Kein Pflegeaspekt wirkt sich so unmittelbar auf die Gesundheit aus wie die Ernährung. Katzen sind reine Fleischfresser und benötigen hochwertiges Futter mit hohem Fleischanteil, ohne unnötige Füllstoffe oder Zucker. Achten Sie auf einen tierischen Proteingehalt weit oben in der Zutatenliste und auf einen möglichst geringen Getreideanteil. Welche Rolle die Zusammensetzung spielt, erklären wir ausführlich in unserem Ratgeber zu getreidefreiem Katzenfutter.

Frisches Wasser muss immer verfügbar sein, denn Katzen trinken von Natur aus wenig und neigen zu Nierenproblemen. Ein Trinkbrunnen regt viele Tiere zum Trinken an. Füttern Sie in ruhigen, festen Routinen und passen Sie die Menge an Alter, Aktivität und Gewicht an. Übergewicht ist ein weit verbreitetes und ernstes Problem. Wie Sie gegensteuern, lesen Sie in unserem Ratgeber, wie Ihre Katze gesund abnehmen kann.

Beschäftigung und geistige Auslastung

Pflege bedeutet auch, den Kopf der Katze zu fordern. Unterforderte Tiere entwickeln schnell Verhaltensauffälligkeiten, von übermäßigem Putzen bis zur Unsauberkeit.

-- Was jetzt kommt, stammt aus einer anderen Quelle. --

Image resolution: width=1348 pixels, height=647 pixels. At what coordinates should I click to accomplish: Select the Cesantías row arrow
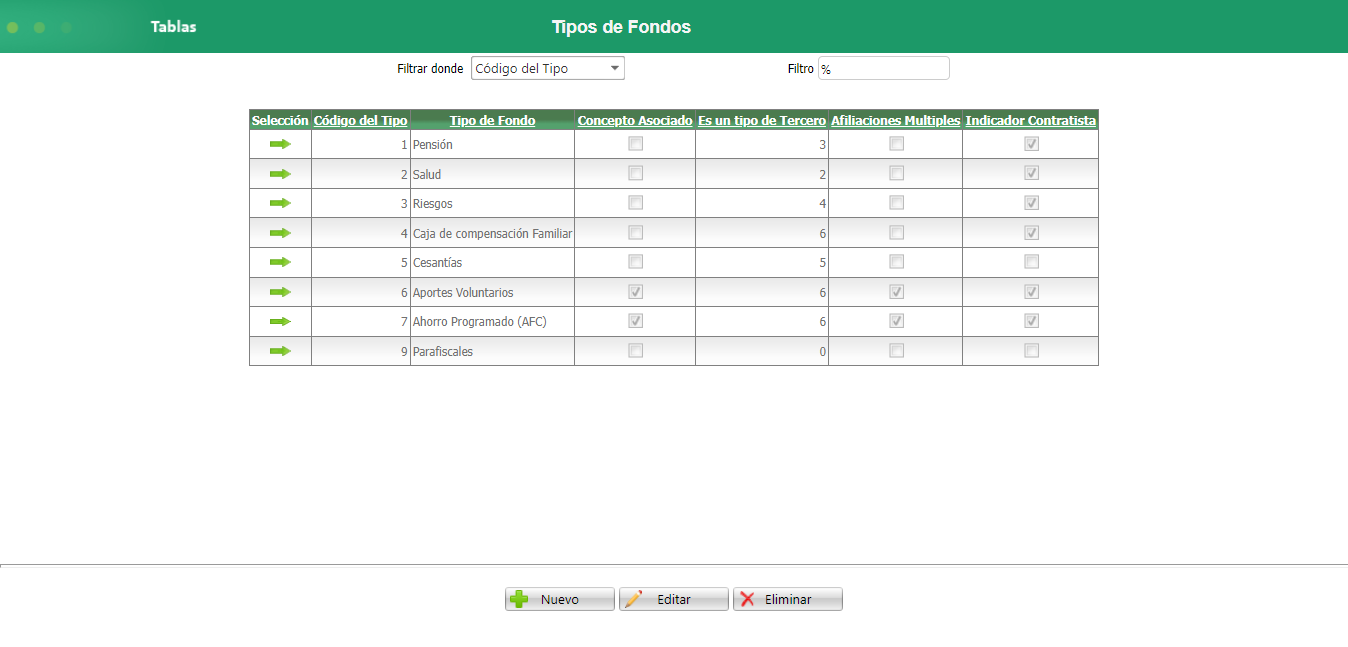point(279,262)
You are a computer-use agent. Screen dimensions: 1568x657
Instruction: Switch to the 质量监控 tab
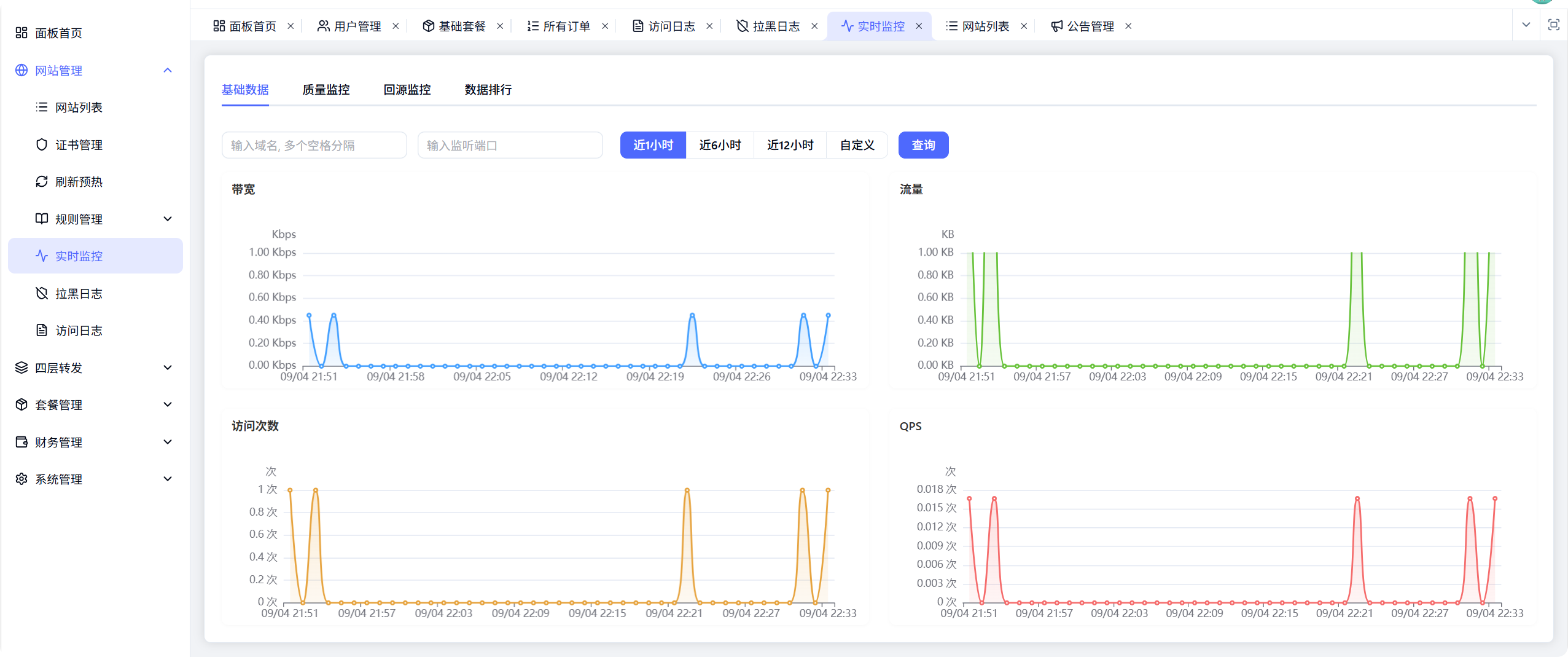tap(326, 90)
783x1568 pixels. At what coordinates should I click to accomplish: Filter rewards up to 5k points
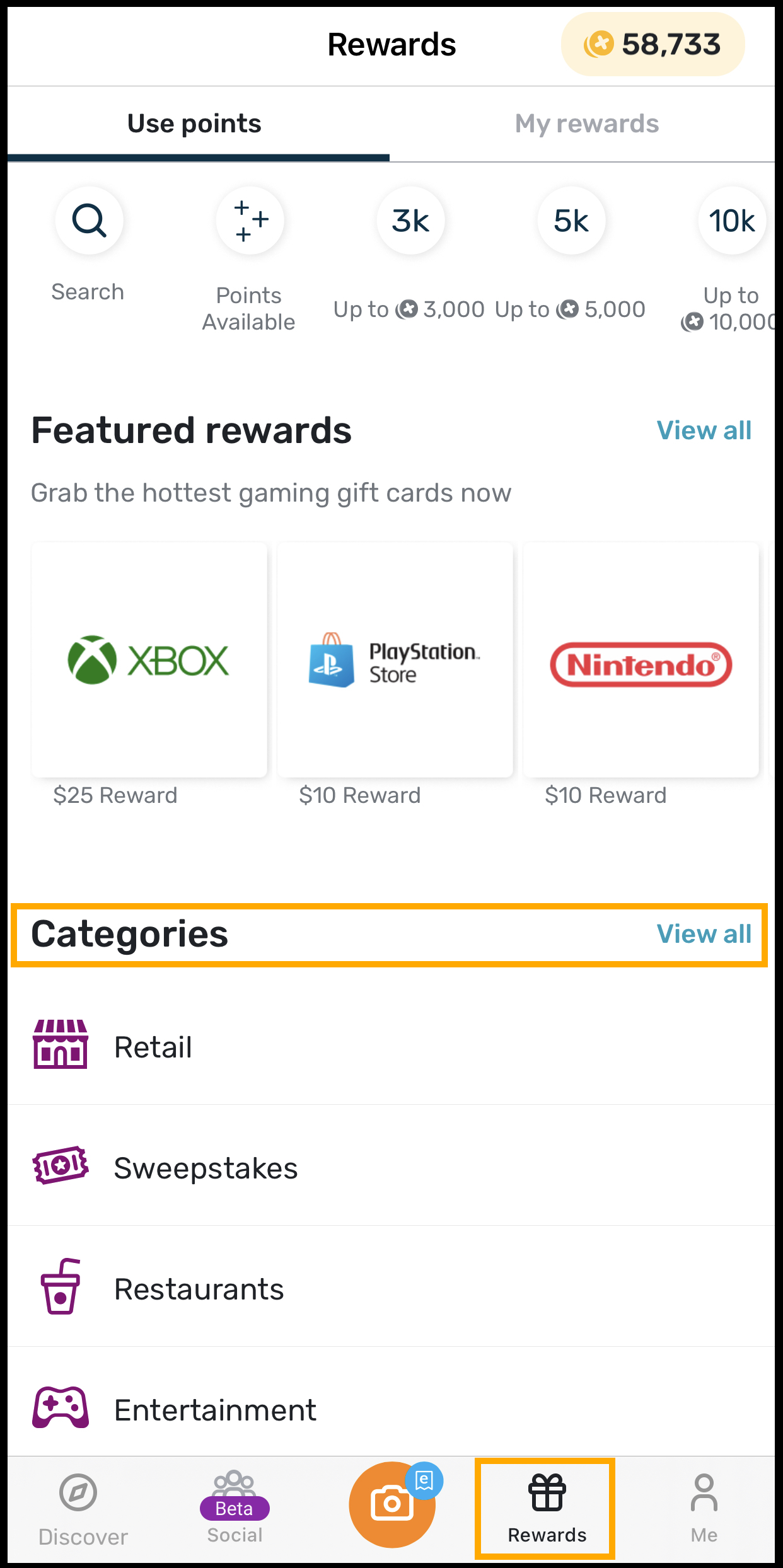pos(571,221)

Planen Sie täglich mehrere kurze Spieleinheiten ein, in denen die Katze jagen, springen und pirschen darf. Intelligenzspielzeug, Futterbälle und wechselnde Reize halten sie geistig fit. Beobachten Sie dabei die Körpersprache und respektieren Sie die Signale Ihres Tieres. Nicht jede Katze mag es, hochgehoben oder lange gestreichelt zu werden. Geduld und Feingefühl sind die halbe Miete.

Vorsorge und Gesundheitskontrolle

Die beste Pflege ersetzt keine tierärztliche Vorsorge. Ein jährlicher Check-up, ein aktueller Impfschutz und eine regelmäßige Parasitenkontrolle gehören zur Grundversorgung jeder Katze. Welche Impfungen wann sinnvoll sind, fassen wir im Katzen-Impfplan zusammen. Lernen Sie außerdem, typische Warnsignale zu deuten. Unser Überblick zu Katzenkrankheiten und ihren Symptomen hilft Ihnen, Veränderungen richtig einzuordnen.

Beobachten Sie im Alltag Fressverhalten, Trinkmenge, Aktivität und den Kot in der Toilette. Wer seine Katze gut kennt, bemerkt Abweichungen sofort. Weitere praxisnahe Empfehlungen finden Sie in unserem Silo rund um Katzenpflege und Gesundheit.

Fazit: Pflege ist tägliche Aufmerksamkeit

Perfekte Katzenpflege ist kein einmaliger Kraftakt, sondern eine Sammlung kleiner, verlässlicher Routinen. Wer Fell, Krallen, Zähne und Ohren im Blick behält, hochwertig füttert, für Beschäftigung sorgt und Warnsignale ernst nimmt, legt den Grundstein für ein langes Katzenleben. Und das Schönste daran: Jede dieser Routinen ist zugleich ein Moment der Zuwendung, der die Beziehung zwischen Mensch und Katze Tag für Tag ein Stück enger werden lässt.